In recent years, the environment enveloping HDDs has been in the process of great change. The larger capacities, higher densities, and, in addition, speedup of the HDDs have become necessary for the larger storage capacities of data centers, caused by development of cloud service, and for competition with SSDs which have been new storage devices. For the large capacities of the HDDs, it is effective to increase the number of magnetic disks placed in a storage device. Thus, thinned aluminum alloy base materials for magnetic disks have been demanded. However, the thinned aluminum alloy base materials for magnetic disks result in a decrease in rigidity, and in an increase in exciting force due to an increase in fluid force in high-speed rotation caused by the speedup, thereby causing a problem of occurrence of disk flutter. The disk flutter occurs because high-speed rotation of magnetic disks causes unstable airflow to be generated between the disks, and the airflow results in vibration (fluttering) of the magnetic disks. The disk flutter is considered to occur because the low rigidity of an aluminum alloy base material results in the increased vibration of the magnetic disks, and a head which is a reader is incapable of following such a variation. The occurrence of fluttering results in an increase in the positioning error of the head. Therefore, reduction in disk flutter has been earnestly demanded.
For the larger capacities of the HDDs, it is also effective to increase a storage capacity per magnetic disk. The presence of defects such as pits on an electroless Ni—P-plated surface results in the necessity of reading and writing data in portions other than the peripheries of the defects. As a result, a storage capacity per magnetic disk is decreased in proportion to the number of the defects. As described above, a decrease in defects on an electroless Ni—P-plated surface is essential for increasing a storage capacity.
In light of such actual circumstances, an aluminum alloy magnetic disk substrate having both characteristics of reducing disk flutter and decreasing defects on an electroless Ni—P plated surface has been earnestly desired in recent times. For example, a conventionally used Al—Mg-based alloy according to JIS 5086 or the like is incapable of achieving a decrease in disk flutter. For decreasing the disk flutter, it is effective to distribute a compound in an aluminum alloy, and therefore, it is necessary to examine an alloy type that has not been examined until now. However, since the number of defects on an electroless Ni—P plated surface is increased with increasing the amount of a compound in an aluminum alloy, measures to reduce the contents of Fe and Si have been taken for conventional aluminum alloy base materials. For satisfying both the characteristics of reducing disk flutter and decreasing defects on an electroless Ni—P plated surface, it is necessary to solve the two contradictory problems.
For example, Patent Literature 1 discloses the composition of an aluminum alloy base material to which a large amount of Si is added in order to reduce disk flutter. Patent Literature 2 discloses a technology of suppressing plating defects by adding sulfate ions to washing water in an electroless Ni—P plating step.
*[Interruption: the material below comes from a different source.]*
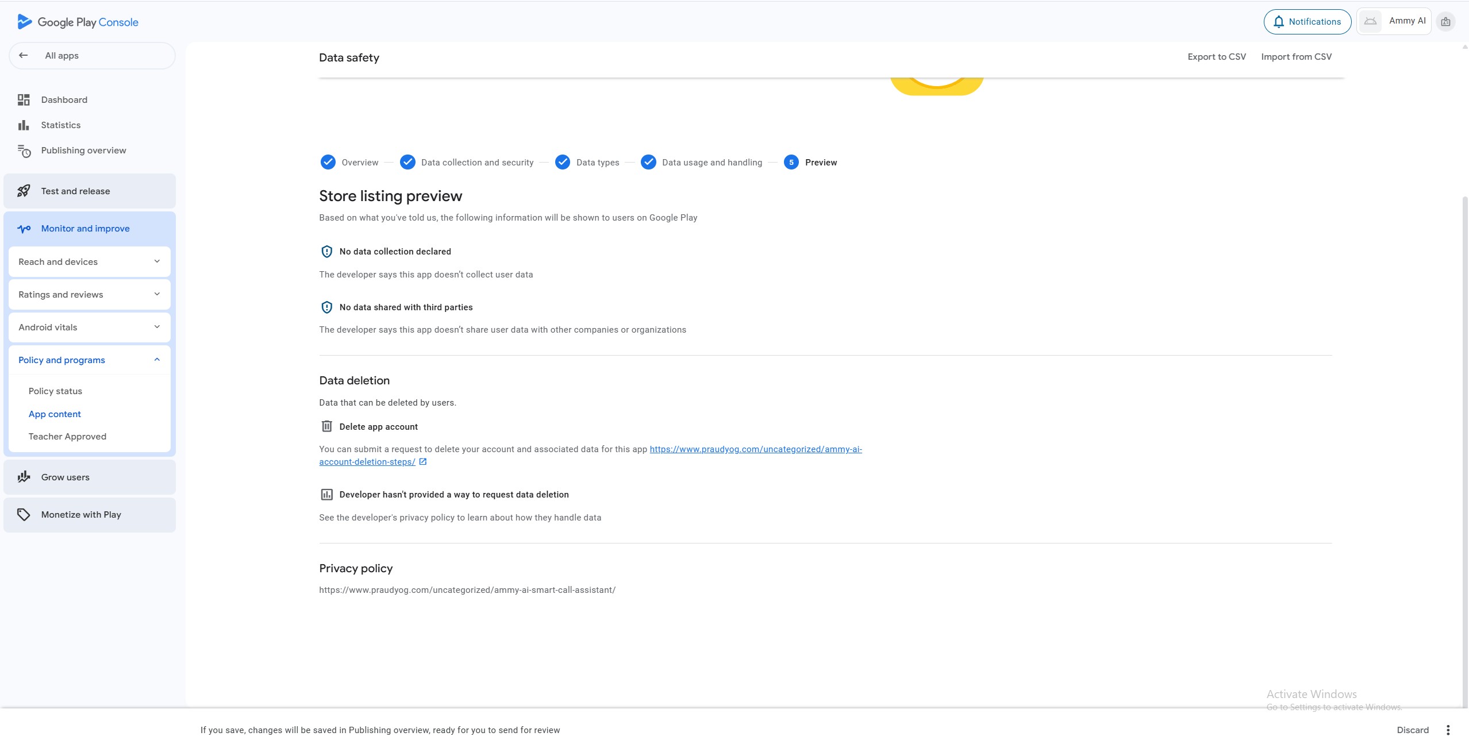Screen dimensions: 1469x744
Task: Expand the Reach and devices section
Action: tap(90, 262)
In the aluminum alloy substrate disclosed in Patent Literature 1, however, grinding work is precluded because a large amount of Si is added to the aluminum alloy substrate, and, in addition, it is difficult to remove Si on a surface of the aluminum alloy substrate, whereby it is impossible to solve a problem in that the number of defects on an electroless Ni—P plated surface is increased. The technology of Patent Literature 2 is a technology that exhibits an effect in the case of an aluminum alloy substrate with a small amount of a compound, and therefore, the effect is unexpectable when a compound is dispersed to reduce disk flutter.